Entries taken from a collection
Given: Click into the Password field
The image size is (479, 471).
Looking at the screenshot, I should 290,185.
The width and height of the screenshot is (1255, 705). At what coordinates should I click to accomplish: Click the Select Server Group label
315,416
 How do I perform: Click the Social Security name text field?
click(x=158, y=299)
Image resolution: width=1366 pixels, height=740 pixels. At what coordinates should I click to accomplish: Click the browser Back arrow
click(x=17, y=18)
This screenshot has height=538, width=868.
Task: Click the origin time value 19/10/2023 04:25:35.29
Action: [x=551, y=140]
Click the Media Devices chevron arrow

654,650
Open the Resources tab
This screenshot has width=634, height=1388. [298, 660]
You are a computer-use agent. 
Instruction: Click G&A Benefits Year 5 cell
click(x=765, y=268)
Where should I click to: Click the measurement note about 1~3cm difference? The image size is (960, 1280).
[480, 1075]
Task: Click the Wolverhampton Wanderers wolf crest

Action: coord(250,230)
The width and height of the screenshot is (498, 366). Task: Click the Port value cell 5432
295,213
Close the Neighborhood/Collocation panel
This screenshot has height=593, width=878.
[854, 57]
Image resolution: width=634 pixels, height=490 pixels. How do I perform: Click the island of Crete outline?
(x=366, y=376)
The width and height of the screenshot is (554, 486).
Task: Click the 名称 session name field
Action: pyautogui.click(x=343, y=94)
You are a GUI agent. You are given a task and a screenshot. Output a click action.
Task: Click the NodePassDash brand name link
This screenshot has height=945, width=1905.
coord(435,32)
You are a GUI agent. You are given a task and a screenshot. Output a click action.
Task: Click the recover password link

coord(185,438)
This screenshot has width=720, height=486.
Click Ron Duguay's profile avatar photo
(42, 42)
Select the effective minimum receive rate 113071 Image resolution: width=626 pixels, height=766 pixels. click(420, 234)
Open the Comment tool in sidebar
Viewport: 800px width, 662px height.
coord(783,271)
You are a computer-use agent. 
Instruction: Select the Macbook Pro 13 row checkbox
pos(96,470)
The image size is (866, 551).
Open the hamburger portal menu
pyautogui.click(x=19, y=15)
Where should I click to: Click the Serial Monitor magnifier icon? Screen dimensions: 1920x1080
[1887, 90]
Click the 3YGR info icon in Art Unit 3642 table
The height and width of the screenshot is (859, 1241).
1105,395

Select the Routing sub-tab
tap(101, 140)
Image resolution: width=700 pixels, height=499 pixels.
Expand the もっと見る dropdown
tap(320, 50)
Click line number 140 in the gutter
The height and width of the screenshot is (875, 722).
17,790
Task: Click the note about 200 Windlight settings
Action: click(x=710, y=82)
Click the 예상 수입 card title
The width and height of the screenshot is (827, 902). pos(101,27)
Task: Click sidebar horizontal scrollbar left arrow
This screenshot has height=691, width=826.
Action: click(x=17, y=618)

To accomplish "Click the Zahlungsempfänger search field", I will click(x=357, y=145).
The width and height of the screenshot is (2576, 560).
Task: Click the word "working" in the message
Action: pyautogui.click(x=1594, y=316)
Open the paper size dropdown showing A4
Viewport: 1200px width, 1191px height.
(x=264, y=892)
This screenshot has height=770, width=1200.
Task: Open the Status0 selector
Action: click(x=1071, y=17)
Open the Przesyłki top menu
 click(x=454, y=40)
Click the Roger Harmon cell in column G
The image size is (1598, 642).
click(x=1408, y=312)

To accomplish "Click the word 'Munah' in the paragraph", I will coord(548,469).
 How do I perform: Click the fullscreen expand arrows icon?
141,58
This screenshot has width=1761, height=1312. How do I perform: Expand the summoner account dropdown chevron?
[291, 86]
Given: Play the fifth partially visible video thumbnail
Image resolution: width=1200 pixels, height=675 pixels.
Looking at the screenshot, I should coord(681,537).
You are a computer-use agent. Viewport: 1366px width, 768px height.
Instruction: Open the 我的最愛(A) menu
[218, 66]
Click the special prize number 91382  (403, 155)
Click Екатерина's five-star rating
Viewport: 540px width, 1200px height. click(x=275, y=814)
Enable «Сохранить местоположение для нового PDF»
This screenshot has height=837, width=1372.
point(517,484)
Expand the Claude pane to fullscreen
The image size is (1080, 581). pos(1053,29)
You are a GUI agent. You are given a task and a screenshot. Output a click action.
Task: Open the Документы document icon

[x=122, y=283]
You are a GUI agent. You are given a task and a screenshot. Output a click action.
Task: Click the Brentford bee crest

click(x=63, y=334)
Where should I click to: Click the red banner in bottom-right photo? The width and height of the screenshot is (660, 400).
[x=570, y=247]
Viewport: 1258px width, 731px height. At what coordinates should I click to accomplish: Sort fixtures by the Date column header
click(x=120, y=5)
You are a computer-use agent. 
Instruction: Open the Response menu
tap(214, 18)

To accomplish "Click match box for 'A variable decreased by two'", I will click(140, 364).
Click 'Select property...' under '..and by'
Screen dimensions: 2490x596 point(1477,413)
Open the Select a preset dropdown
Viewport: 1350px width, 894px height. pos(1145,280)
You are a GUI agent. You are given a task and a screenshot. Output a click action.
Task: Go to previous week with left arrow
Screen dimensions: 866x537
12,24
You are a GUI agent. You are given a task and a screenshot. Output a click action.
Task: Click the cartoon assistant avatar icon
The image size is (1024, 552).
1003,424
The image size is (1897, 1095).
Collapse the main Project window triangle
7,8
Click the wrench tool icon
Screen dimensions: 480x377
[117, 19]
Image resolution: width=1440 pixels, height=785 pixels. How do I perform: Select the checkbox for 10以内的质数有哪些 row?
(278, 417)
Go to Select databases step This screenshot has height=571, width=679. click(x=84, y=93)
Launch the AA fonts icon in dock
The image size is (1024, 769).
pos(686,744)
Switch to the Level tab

§ Work to be completed
Respond with a number only, the count of lines in the entries where the string "left" occurs.

§ Exercise response
2